Поэт Сергей Завьялов – о теме войны в современном искусстве

Сергей Завьялов

Книга петербургского поэта, переводчика, филолога Сергея Завьялова, выпущенная издательством НЛО, в этом году вошла в шорт-лист премии Андрея Белого. После презентации сборника в Москве Завьялов, который преподает русскую литературу в Хельсинки, дал интервью Радио Свобода.

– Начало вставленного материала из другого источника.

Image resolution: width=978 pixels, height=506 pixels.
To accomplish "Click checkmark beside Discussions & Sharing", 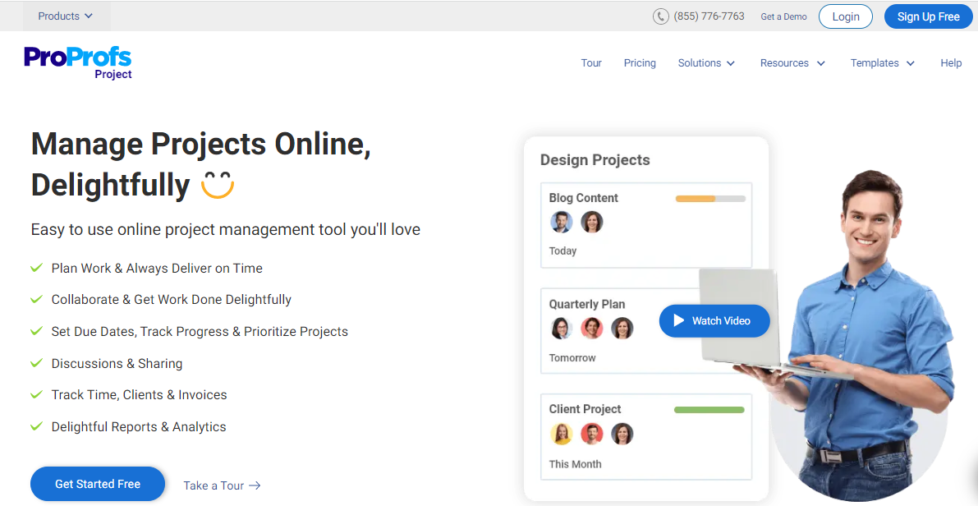I will (x=36, y=363).
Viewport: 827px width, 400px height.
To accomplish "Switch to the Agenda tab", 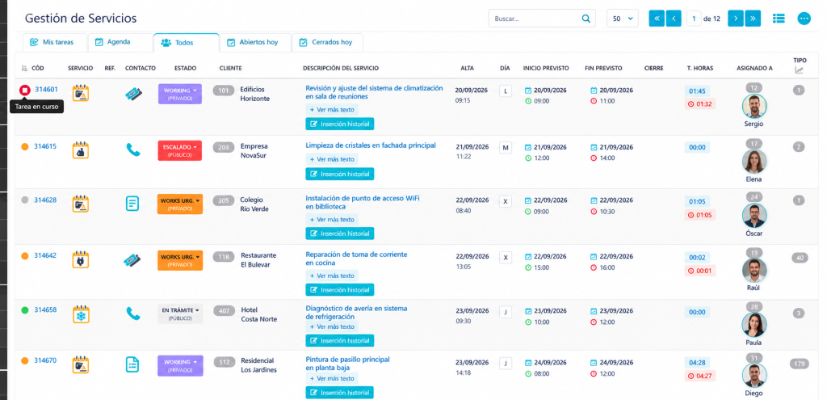I will 113,42.
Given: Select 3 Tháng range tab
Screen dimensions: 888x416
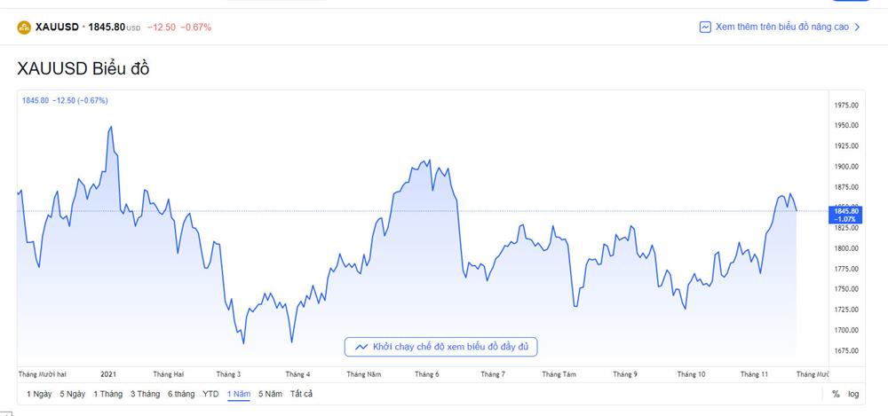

Поэма "Рождественский пост", посвященная Ленинградской блокаде, сделана как коллаж из фронтовых и погодных сводок, канонических православных текстов, продовольственных карточек, реплик голодающих жителей осажденного Ленинграда и медицинских комментариев:

"29 ноября 1941 года, в субботу. Погода: температура воздуха в Ленинграде – минус 9-11 градусов, облачно, пройдет кратковременный снег, ветер переменных направлений, 3-7 метров в секунду, атмосферное давление – 762 миллиметра ртутного столба, относительная влажность – 96 процентов. Первая неделя Рождественского поста. Старый стиль – 16 ноября. Память апостола и евангелиста Матфея, праведного Флувиана, князя Ефиопского. Монастырский устав. Сегодня, а также в воскресенье, вторник и четверг разрешается рыба, в понедельник – горячая пища без масла, в среду и пятницу – сухоядение. Карточки продовольственные. Литера И. Карточка на хлеб, на ноябрь месяц. Купоны на 29-е число: первый – 50 граммов, второй – 50 граммов, третий купон – 50 граммов, четвертый купон – 50 граммов. Согласно постановлению военного совета Ленинградского фронта номер 00409 от 19 ноября 1941 года установлены новые нормы обеспечения населения хлебом..."

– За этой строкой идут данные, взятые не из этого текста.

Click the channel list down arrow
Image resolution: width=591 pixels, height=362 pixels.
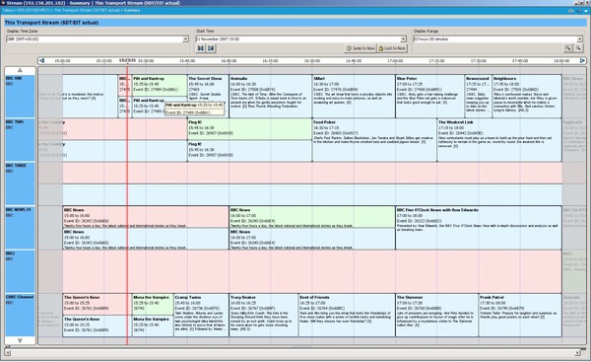point(20,340)
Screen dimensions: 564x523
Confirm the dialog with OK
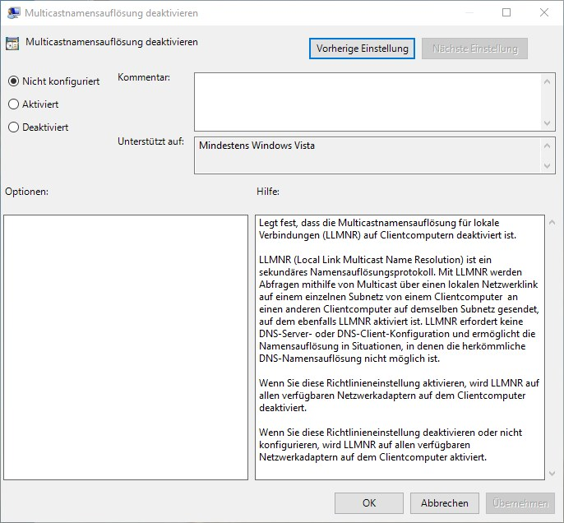tap(369, 503)
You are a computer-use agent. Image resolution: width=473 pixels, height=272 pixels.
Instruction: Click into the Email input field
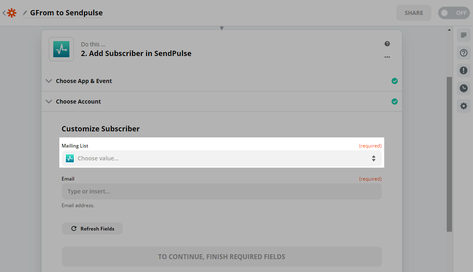[x=222, y=191]
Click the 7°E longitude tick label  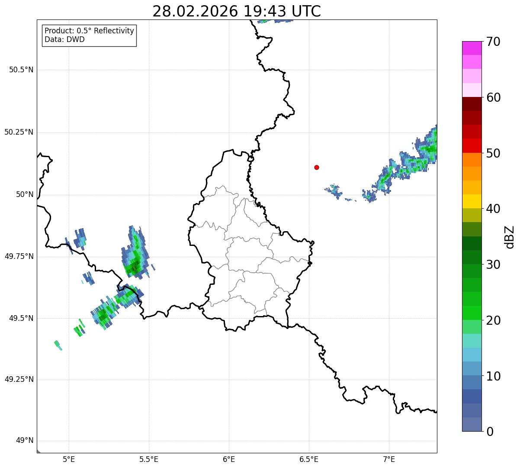coord(389,459)
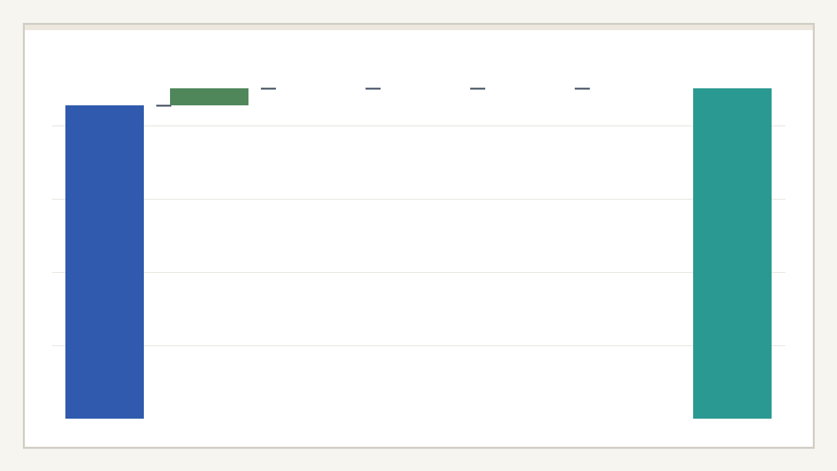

– 2010-й – год публикации трех "блокадных" текстов. Я имею в виду стихи Полины Барсковой, поэму, или поэму в прозе, Игоря Вишневецкого под названием "Ленинград" и ваш "Рождественский пост". Как, по-вашему, чем объясняется такое удивительное совпадение, этот интерес трех поэтов к теме ленинградской блокады?

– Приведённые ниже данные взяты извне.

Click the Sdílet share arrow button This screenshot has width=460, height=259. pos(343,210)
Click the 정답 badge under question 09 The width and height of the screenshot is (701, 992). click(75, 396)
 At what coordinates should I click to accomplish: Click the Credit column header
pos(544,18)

– Полина сильно нас младше. А что касается нас с Вишневецким… С годами сказываются, видимо, какие-то детские травмы. Отец Вишневецкого, как я понимаю, воевал, и у меня родственники погибли. Наверное, вот эти травмы выползли, и ни о чем другом уже невозможно ни думать, ни говорить, ни писать.

– Вы пользовались каким-то архивным материалом, когда работали над поэмой?


– Да, я прочитал в Национальной библиотеке Финляндии подшивку газет "Правда" и подшивку газет "Ленинградская правда" за период, описанный в моей поэме. Кроме того, я прочел книгу, которая здесь цитируется, – "Алиментарная дистрофия".

– Медицинская книга?


– Да, медицинская. Вышла в 1946 году, основана на материале, который был тогда у врача. Книга эта была для служебного пользования, сейчас она в открытом доступе.

– Ваши тексты устроены как многоголосье. Это филологический подход, подход человека, который живет в ситуации новых медиа и новых коммуникаций и все время вынужден слышать разные голоса?

– Я думаю, что это попытка сделать литературу частью современного искусства. Покойный и любимый мною поэт Алексей Парщиков называл это "современным артом". Мне кажется, что этот "современный арт" перестал делиться на какие-то разряды. Надо сказать, что толчком для написания этой поэмы была выставка французского художника Кристиана Болтанского в Париже – гигантская инсталляция была посвящена гибели его родителей во время оккупации Франции фашистами. Огромные груды мусора были расположены на огромных стендах, которые занимали довольно большой зал в городском Музее современного искусства. Тогда я вдруг понял, что мусор – это еще надежда, потому что мусор связан с чем-то живым, его производит живой человек. Когда человек уничтожен, мусора нет. И я понял, что я должен сделать в словах что-то такое же.